We found ourselves in the grounds of the school. Broome and Foxy were staggering about, but Martins and I managed to get them home - we all lived in separate dormitories. We had a close call, or what may have been a close call - it might just have been coincidence - when Foxy stopped to vomit copiously and noisily into some flower beds at the same time that a light went on in the headmaster's residence. It was probably no more than a coincidence, but I can still remember that moment - absolute terrified hush except for Foxy's death rattle, which seemed so loud to the rest of us. Otherwise our journeys were quite without incident, though in my memory they lasted a very long time. The journeys were unreal seeming, but without incident. I don't remember whether Martins saw me home or I saw Martins home - maybe we did both things. That wouldn't surprise me.

The very next afternoon I was removed from St Cuthbert's. There was a financial crisis at home. Not our first and by no means our last, but certainly the biggest so far, and I was at an age when I could begin to understand what it meant. The end of my private education was nothing like the disaster it sounds. St. Cuthbert' s was at best a mediocre school and the headmaster of the state school I went to within a few weeks at least realised what century we were in, and showed more interest in school books than cash books.

A couple of months later I heard from a former schoolmate - my last contact with anyone from the school - that old Glass had left St. Cuthbert's in a hurry and under some mysterious dark cloud. I know what you're thinking. But I just can't imagine Glass at the centre of some scandal of paedophilia, however neat it would make this story. My family's financial crisis would have saved me from the dark fate in the nick of time. That would be a highly moral tale if ever there was one.

I just can't picture old Glass passionately kissing that strawberry birthmark, or wrestling Foxy onto the bed after a few glasses of Vinho Tinto and having his wicked way with him. Every time I try to do that the images are cartoon-like and just make me laugh. Sorry. No, I happen to think that old Glass was just desperately lonely and picked on us as some unlikely drinking companions. St. Cuthbert's, Glass, the night I had my first taste of alcohol, and Foxy becoming intimately acquainted with some daffodils simply faded into the background of my memory over the years.

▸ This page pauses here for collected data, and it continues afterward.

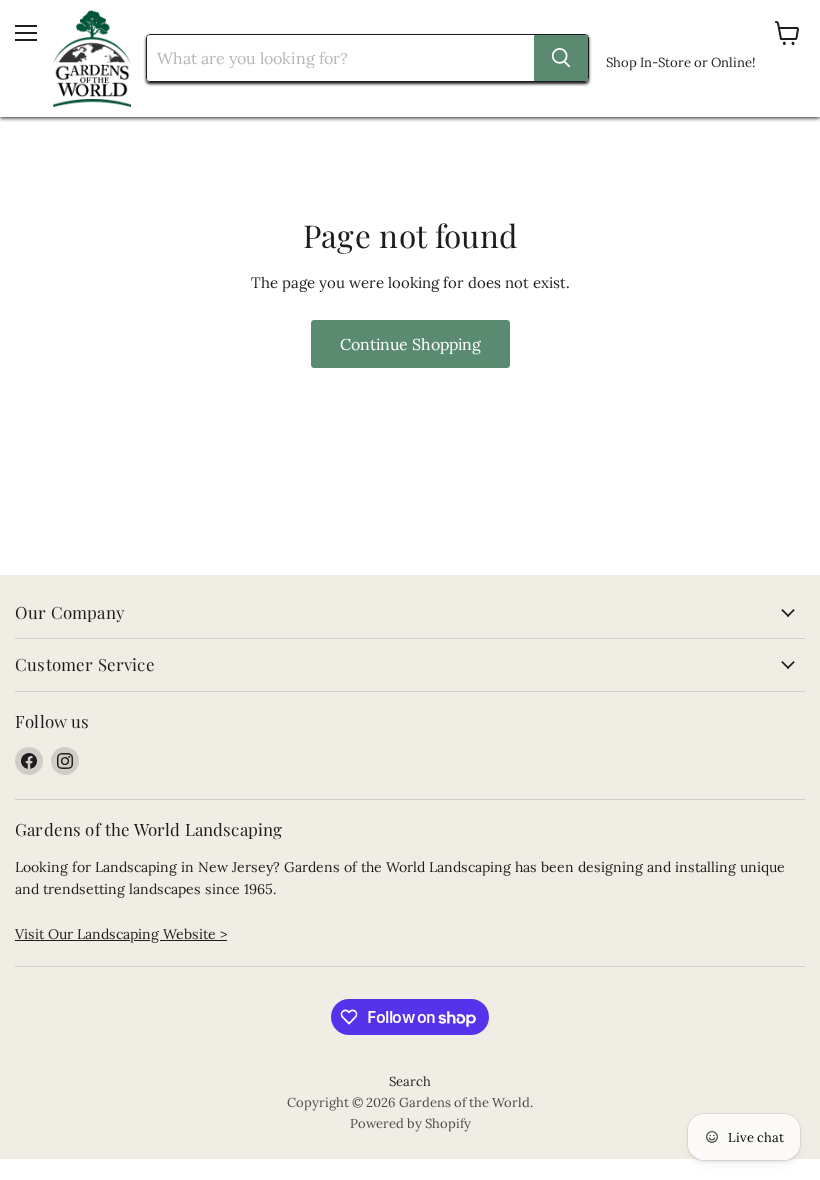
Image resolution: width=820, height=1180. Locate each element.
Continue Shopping (410, 344)
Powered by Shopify (410, 1123)
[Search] (561, 58)
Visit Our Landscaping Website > (121, 934)
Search (410, 1081)
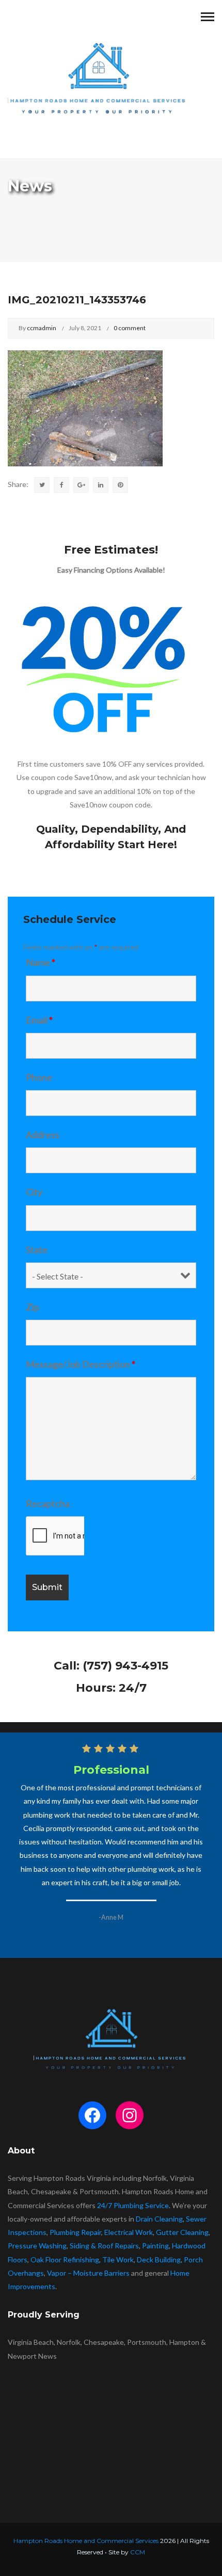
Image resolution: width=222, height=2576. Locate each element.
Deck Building (159, 2259)
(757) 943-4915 (125, 1666)
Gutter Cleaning (182, 2232)
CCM (137, 2552)
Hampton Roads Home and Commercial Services (85, 2541)
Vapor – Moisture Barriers (88, 2273)
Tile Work (118, 2259)
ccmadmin (41, 328)
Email (39, 1020)
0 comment (130, 328)
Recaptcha (48, 1503)
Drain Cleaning (159, 2218)
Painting (155, 2245)
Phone (39, 1077)
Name (40, 962)
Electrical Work (128, 2232)
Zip (32, 1307)
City (34, 1192)
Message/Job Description (80, 1364)
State (36, 1249)
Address (42, 1134)
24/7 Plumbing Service (133, 2205)
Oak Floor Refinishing (64, 2259)
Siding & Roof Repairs (104, 2245)
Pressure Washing (37, 2245)
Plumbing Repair (75, 2232)
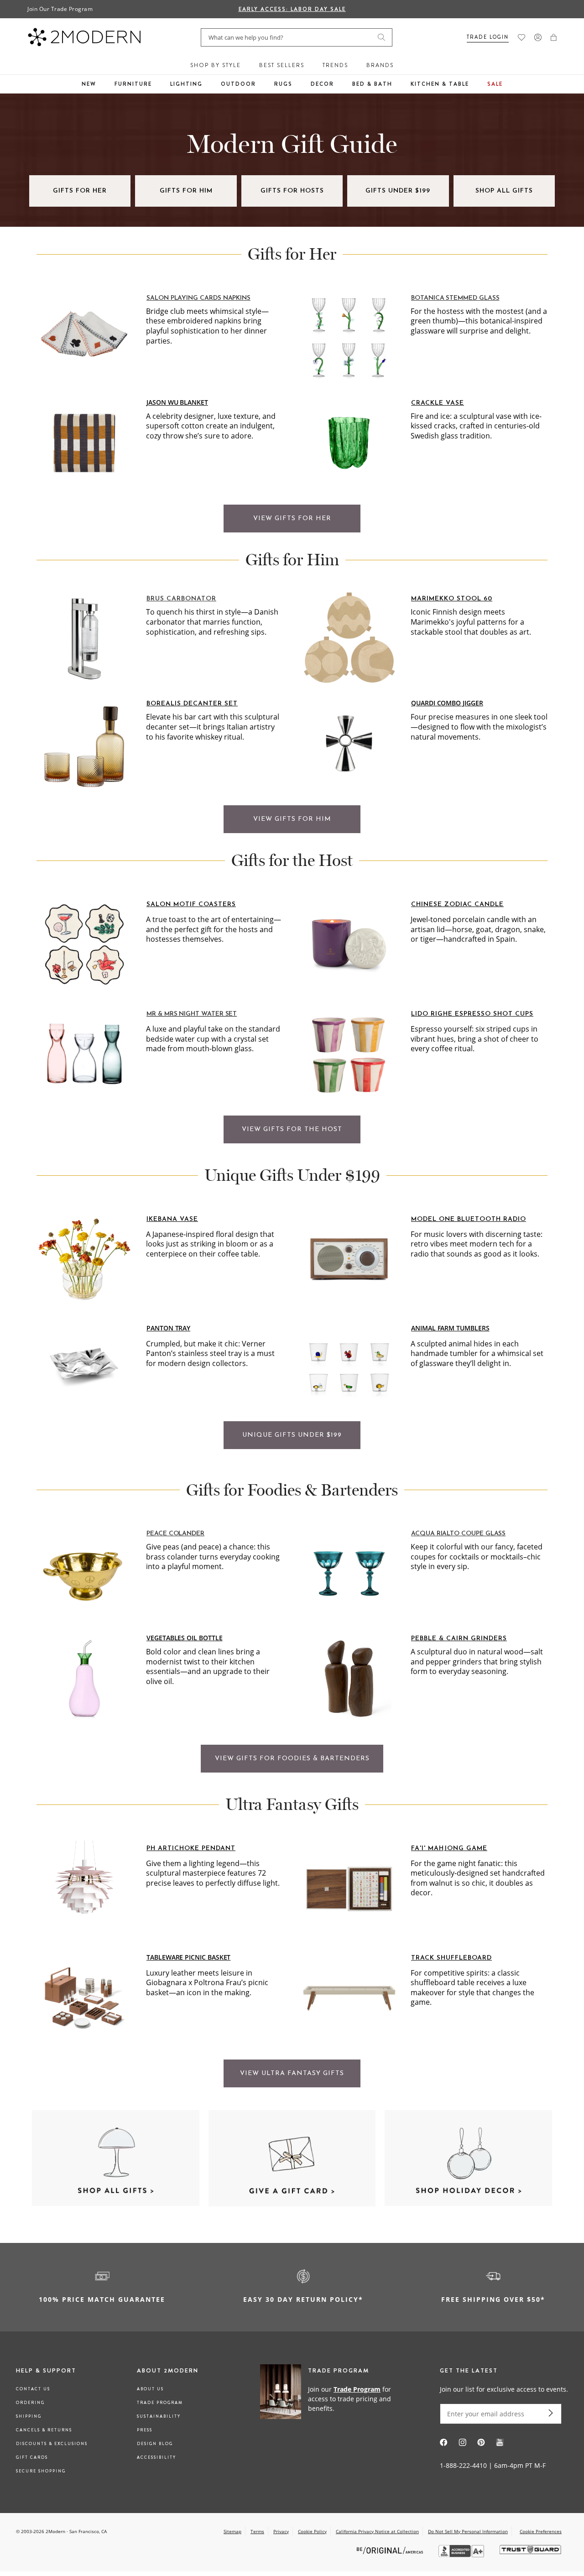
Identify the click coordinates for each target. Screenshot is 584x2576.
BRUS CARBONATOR (181, 598)
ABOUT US (150, 2389)
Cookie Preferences (541, 2531)
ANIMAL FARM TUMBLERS (450, 1328)
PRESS (144, 2430)
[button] (554, 37)
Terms (257, 2531)
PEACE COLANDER (175, 1533)
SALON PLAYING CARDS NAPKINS (198, 298)
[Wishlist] (521, 37)
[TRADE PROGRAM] (330, 2398)
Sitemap (232, 2531)
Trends (335, 65)
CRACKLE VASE (437, 403)
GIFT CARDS (32, 2457)
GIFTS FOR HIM (186, 191)
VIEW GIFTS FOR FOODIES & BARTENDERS (292, 1758)
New (89, 84)
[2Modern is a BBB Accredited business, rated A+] (462, 2554)
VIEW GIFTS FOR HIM (292, 819)
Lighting (186, 84)
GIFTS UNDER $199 (397, 191)
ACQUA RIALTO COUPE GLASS (458, 1533)
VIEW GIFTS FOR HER (292, 518)
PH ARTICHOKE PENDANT (190, 1848)
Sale (495, 84)
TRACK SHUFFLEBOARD (451, 1958)
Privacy (281, 2531)
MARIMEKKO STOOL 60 (451, 598)
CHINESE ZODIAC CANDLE (457, 904)
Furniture (133, 84)
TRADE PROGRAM (160, 2402)
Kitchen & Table (440, 84)
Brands (380, 65)
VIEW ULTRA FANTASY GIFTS (292, 2073)
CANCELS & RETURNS (44, 2430)
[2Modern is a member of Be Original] (391, 2549)
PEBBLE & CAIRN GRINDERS (459, 1638)
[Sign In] (538, 37)
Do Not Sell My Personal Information (468, 2531)
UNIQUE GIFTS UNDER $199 (292, 1435)
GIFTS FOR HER (80, 191)
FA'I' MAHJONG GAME (449, 1848)
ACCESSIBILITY (156, 2457)
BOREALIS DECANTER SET (192, 703)
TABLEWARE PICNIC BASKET (188, 1957)
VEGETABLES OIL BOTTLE (184, 1637)
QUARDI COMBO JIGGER (447, 703)
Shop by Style (215, 65)
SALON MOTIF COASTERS (191, 904)
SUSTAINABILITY (159, 2416)
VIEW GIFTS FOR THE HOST (292, 1129)
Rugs (283, 84)
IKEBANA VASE (172, 1219)
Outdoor (238, 84)
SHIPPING (29, 2416)
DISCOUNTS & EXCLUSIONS (52, 2443)
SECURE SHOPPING (41, 2471)
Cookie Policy (312, 2531)
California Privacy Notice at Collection (377, 2531)
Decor (322, 84)
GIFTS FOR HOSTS (292, 191)
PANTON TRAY (168, 1328)
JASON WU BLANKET (177, 402)
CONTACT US (33, 2389)
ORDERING (30, 2402)
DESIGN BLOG (155, 2443)
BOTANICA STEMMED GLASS (455, 298)
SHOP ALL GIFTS (504, 191)
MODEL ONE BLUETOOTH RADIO (468, 1219)
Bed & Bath (372, 84)
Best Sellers (281, 65)
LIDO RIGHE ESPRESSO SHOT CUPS (472, 1014)
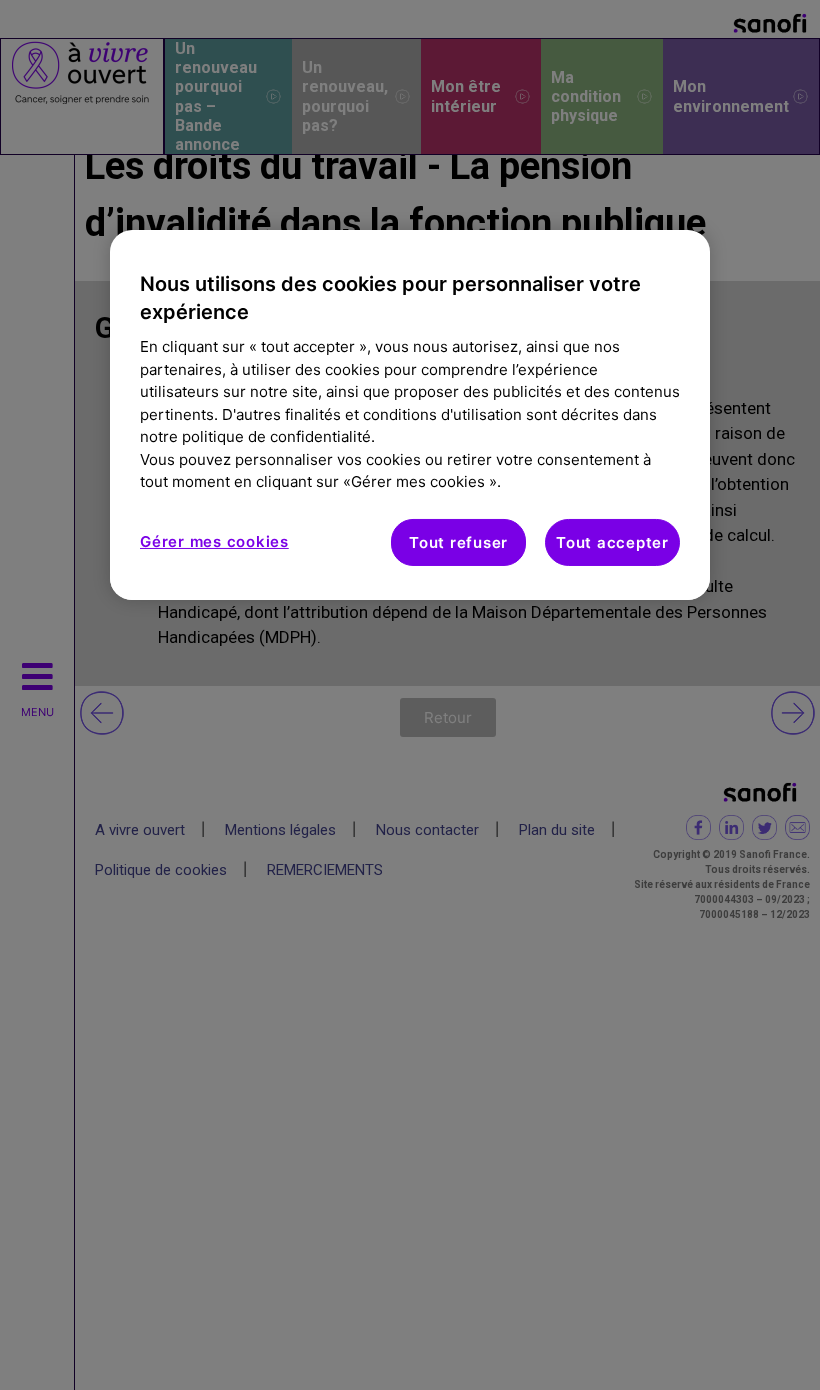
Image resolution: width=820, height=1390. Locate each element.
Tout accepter (612, 541)
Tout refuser (458, 541)
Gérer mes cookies (214, 540)
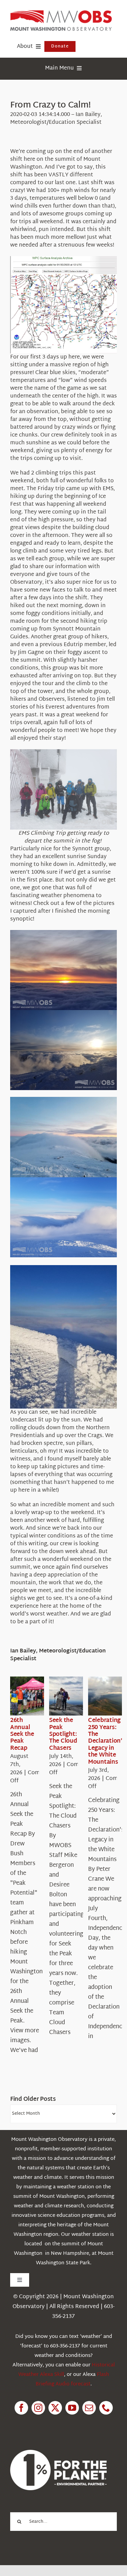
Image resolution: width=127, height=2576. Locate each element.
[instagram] (38, 2408)
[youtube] (72, 2408)
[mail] (89, 2408)
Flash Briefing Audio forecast (72, 2379)
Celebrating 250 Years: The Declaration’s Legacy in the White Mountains (106, 1741)
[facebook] (21, 2408)
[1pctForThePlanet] (58, 2452)
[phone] (106, 2408)
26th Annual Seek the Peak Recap (22, 1734)
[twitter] (55, 2408)
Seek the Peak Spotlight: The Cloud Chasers (63, 1734)
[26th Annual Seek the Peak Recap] (34, 1696)
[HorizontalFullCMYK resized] (61, 13)
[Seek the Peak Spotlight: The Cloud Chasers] (73, 1696)
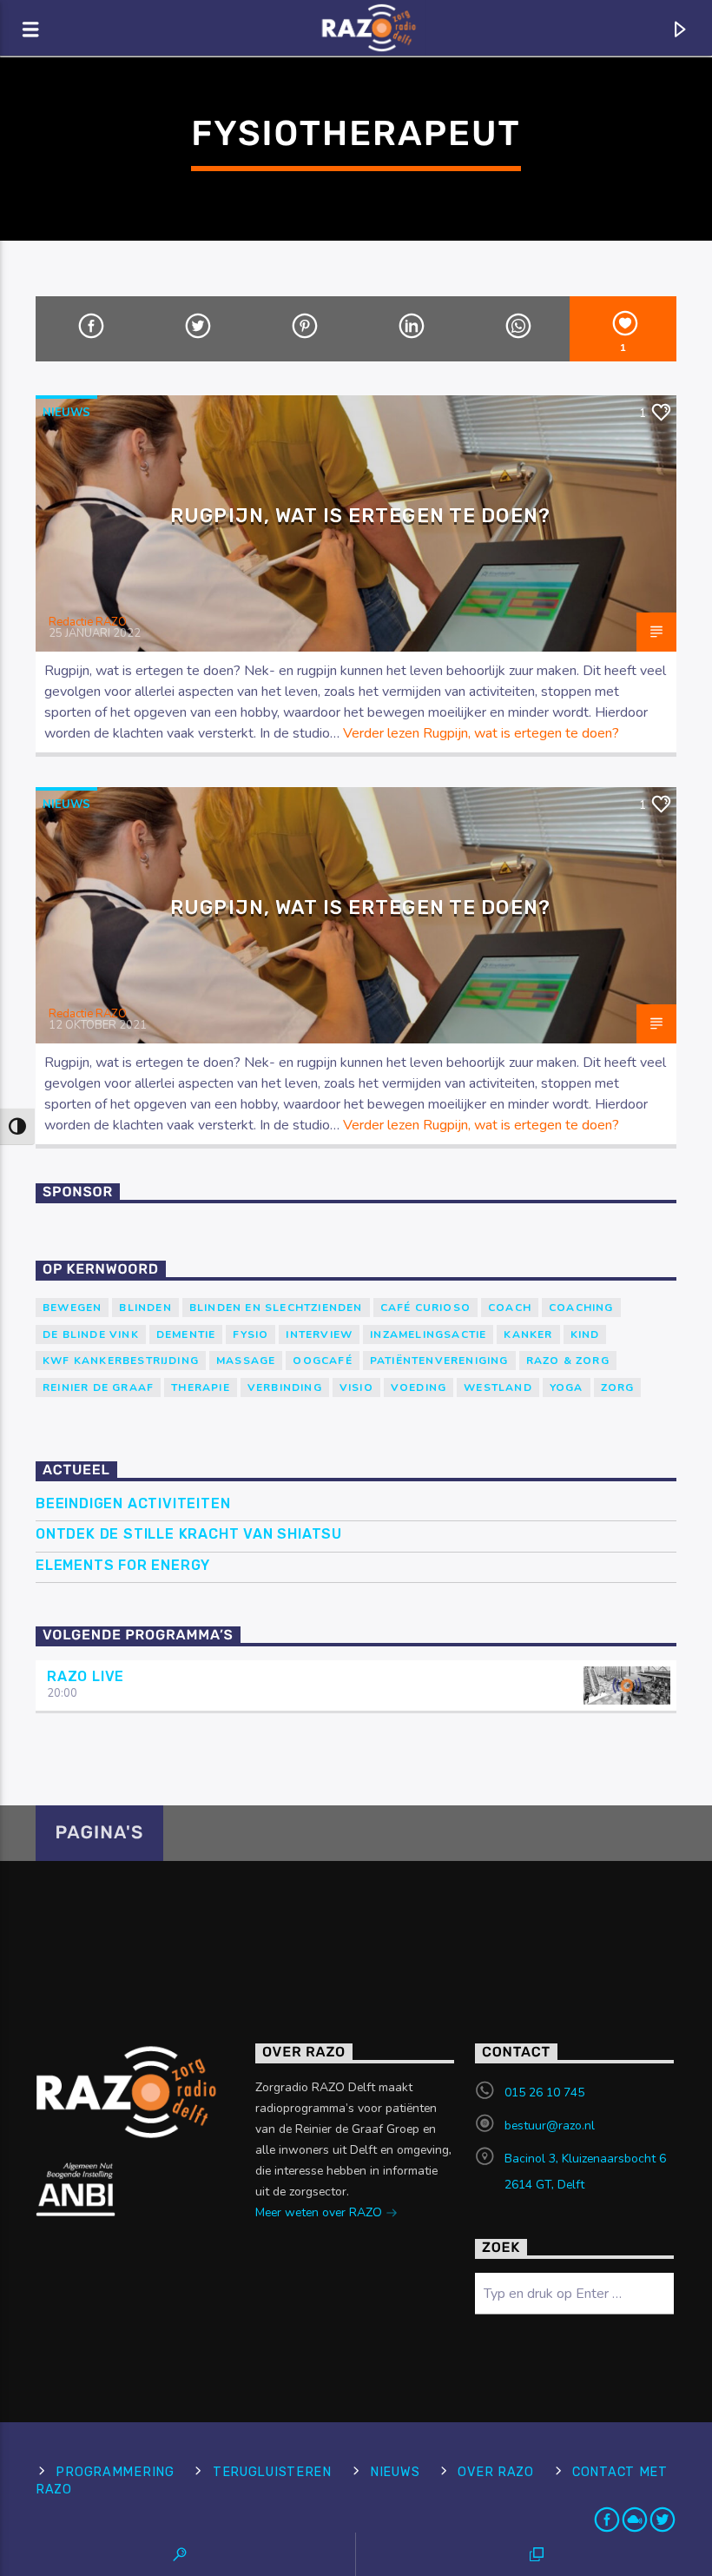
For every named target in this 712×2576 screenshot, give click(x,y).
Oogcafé (322, 1360)
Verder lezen (481, 733)
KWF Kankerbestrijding (121, 1360)
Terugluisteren (272, 2472)
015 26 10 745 (544, 2092)
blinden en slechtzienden (276, 1307)
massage (245, 1360)
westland (498, 1387)
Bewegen (72, 1307)
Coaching (581, 1307)
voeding (418, 1387)
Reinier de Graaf (98, 1387)
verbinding (284, 1387)
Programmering (115, 2472)
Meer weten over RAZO (320, 2212)
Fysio (250, 1334)
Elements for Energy (123, 1565)
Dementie (186, 1334)
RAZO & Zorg (568, 1360)
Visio (356, 1387)
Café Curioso (425, 1307)
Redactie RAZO (88, 622)
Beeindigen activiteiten (133, 1503)
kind (585, 1334)
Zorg (618, 1387)
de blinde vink (91, 1334)
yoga (566, 1387)
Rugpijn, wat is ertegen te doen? (360, 515)
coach (509, 1307)
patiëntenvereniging (439, 1360)
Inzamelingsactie (428, 1334)
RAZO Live (85, 1676)
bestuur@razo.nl (549, 2125)
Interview (319, 1334)
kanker (528, 1334)
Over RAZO (495, 2472)
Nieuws (66, 413)
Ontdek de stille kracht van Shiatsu (189, 1534)
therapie (200, 1387)
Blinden (145, 1307)
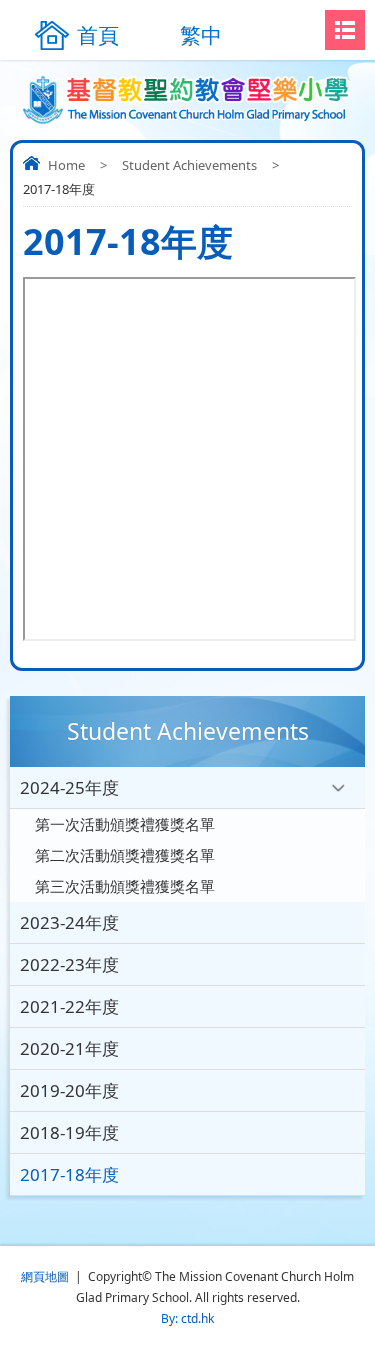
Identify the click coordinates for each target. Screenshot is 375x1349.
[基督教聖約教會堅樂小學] (187, 100)
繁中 (201, 35)
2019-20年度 (69, 1090)
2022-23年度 (69, 964)
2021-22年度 (69, 1006)
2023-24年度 (69, 922)
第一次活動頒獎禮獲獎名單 (125, 824)
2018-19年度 (69, 1132)
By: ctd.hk (187, 1318)
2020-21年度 (69, 1048)
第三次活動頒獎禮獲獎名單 (125, 886)
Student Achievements (189, 165)
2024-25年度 (69, 787)
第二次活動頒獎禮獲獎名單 (125, 855)
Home (66, 165)
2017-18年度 (69, 1174)
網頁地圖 (45, 1276)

Until last week, that is. I happened to glance at the deaths column in one of the broadsheets. I tore the piece out. Here it is: 'Glass, Jorge. Peacefully in his sleep after a short illness at Ickenham, Middlesex. Survived by a loving widow Maria and a fond daughter Luisa.' Glass, notice, not Vidhrio. He must have accepted the inevitable and changed his name. But Jorge and not George - that would be just like him. And when did the wife and daughter come in? Perhaps leaving St. Cuthbert's was the making of both of us.

It may have been a coincidence but I'm convinced this was my old teacher. He'd have been about eighty-five or ninety. A 'good age' as they say, but not the relic from near-Medieval times that he was in some dark comer of my memory. Anyway, I opened my last bottle of Casa da Insua on the strength of it. And do you know what? Just for a minute it tasted as sweet as honey.